Here we identified 49 SET-domain proteins from the recently sequenced Brassica rapa genome. We performed sequence similarity and protein domain organization analysis of these proteins, along with the SET-domain proteins from the dicot Arabidopsis thaliana, the monocots Oryza sativa and Brachypodium distachyon, and the green alga Ostreococcus tauri. We showed that plant SET-domain proteins can be grouped into 6 distinct classes, namely KMT1, KMT2, KMT3, KMT6, KMT7 and S-ET. Apart from the S-ET class, which has an interrupted SET domain and may be involved in methylation of nonhistone proteins, the other classes have characteristics of histone methyltransferases exhibiting different substrate specificities: KMT1 for H3K9, KMT2 for H3K4, KMT3 for H3K36, KMT6 for H3K27 and KMT7 also for H3K4. We also propose a coherent and rational nomenclature for plant SET-domain proteins.
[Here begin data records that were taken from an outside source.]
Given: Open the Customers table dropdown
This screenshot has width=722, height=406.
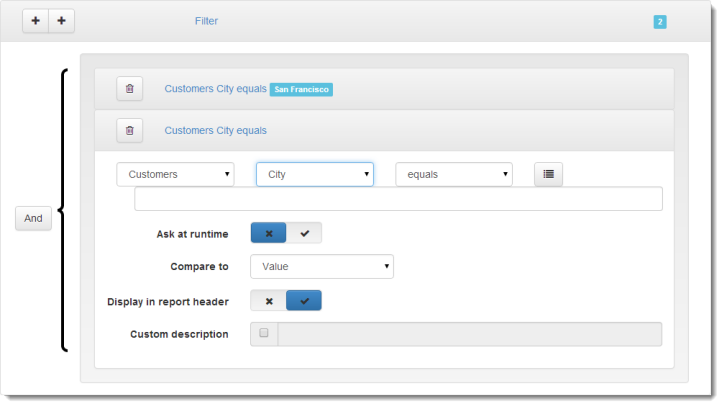Looking at the screenshot, I should (x=175, y=174).
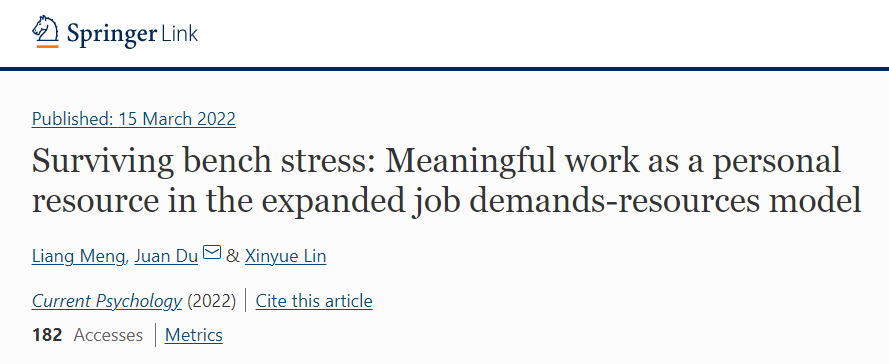Click the Accesses label
The height and width of the screenshot is (364, 889).
108,335
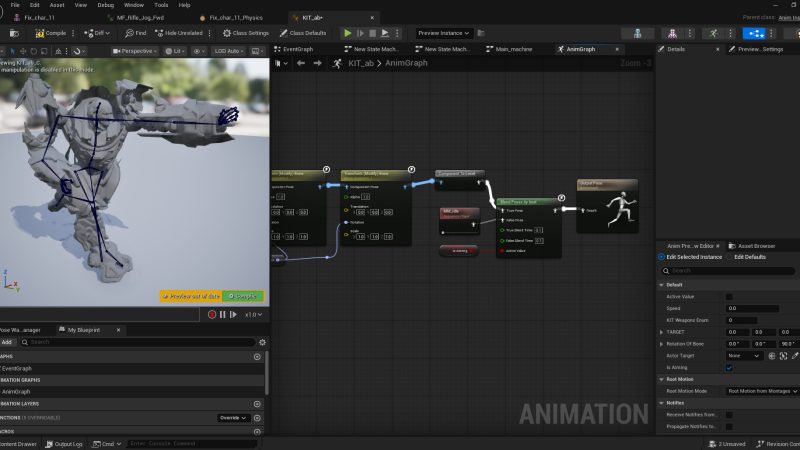Switch to the EventGraph tab
This screenshot has width=800, height=450.
tap(298, 49)
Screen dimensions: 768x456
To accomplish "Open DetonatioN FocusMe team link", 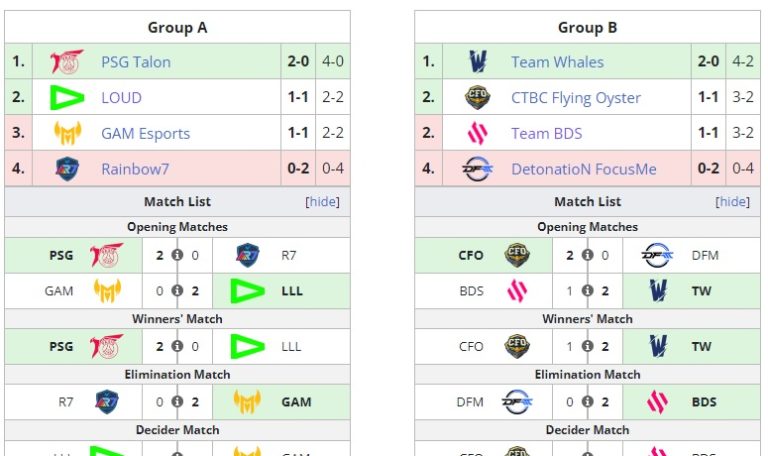I will point(584,169).
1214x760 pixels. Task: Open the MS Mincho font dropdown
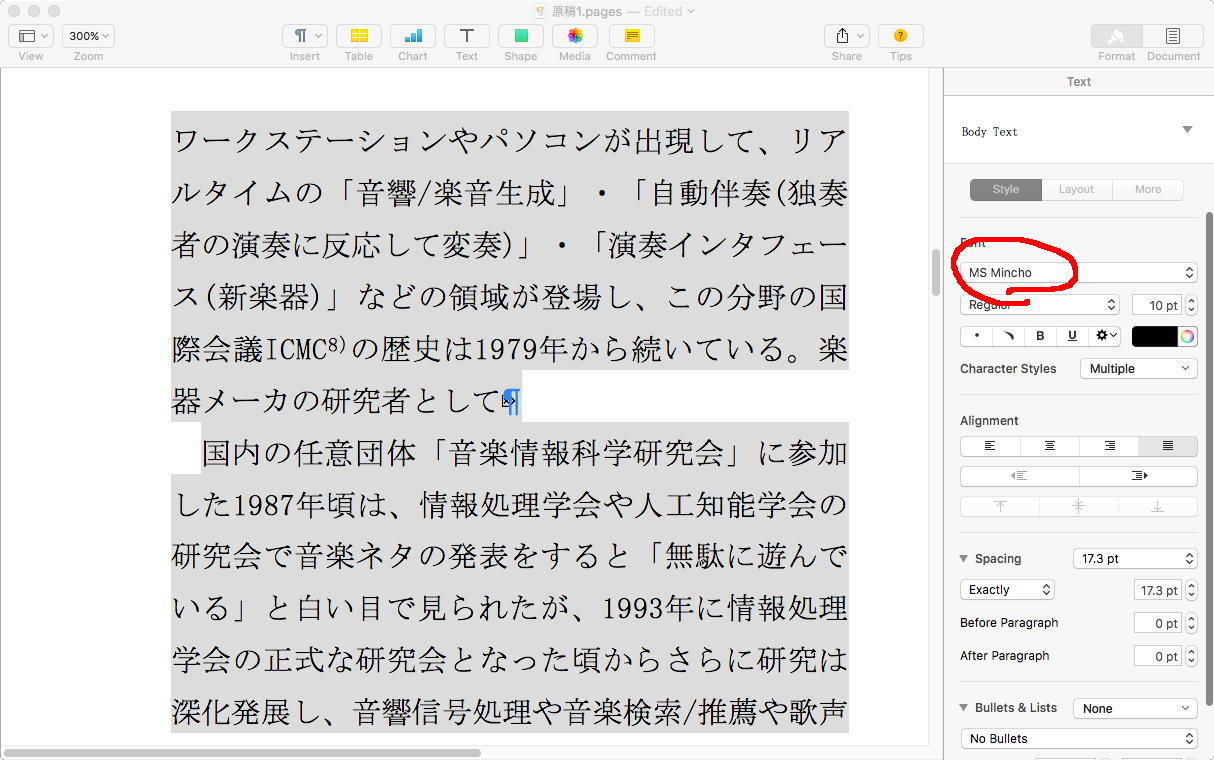pyautogui.click(x=1078, y=272)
Comparisons of sequence similarity and synteny of B. rapa and A. thaliana SET-domain proteins revealed recent gene duplication events for some KMTs.
This study provides the first characterization of the SET-domain KMT proteins of B. rapa. Phylogenetic analysis data allowed the development of a coherent and rational nomenclature of this important family of proteins in plants, as in animals. The results obtained in this study will provide a base for nomenclature of KMTs in other plant species and facilitate the functional characterization of these important epigenetic regulatory genes in Brassica crops.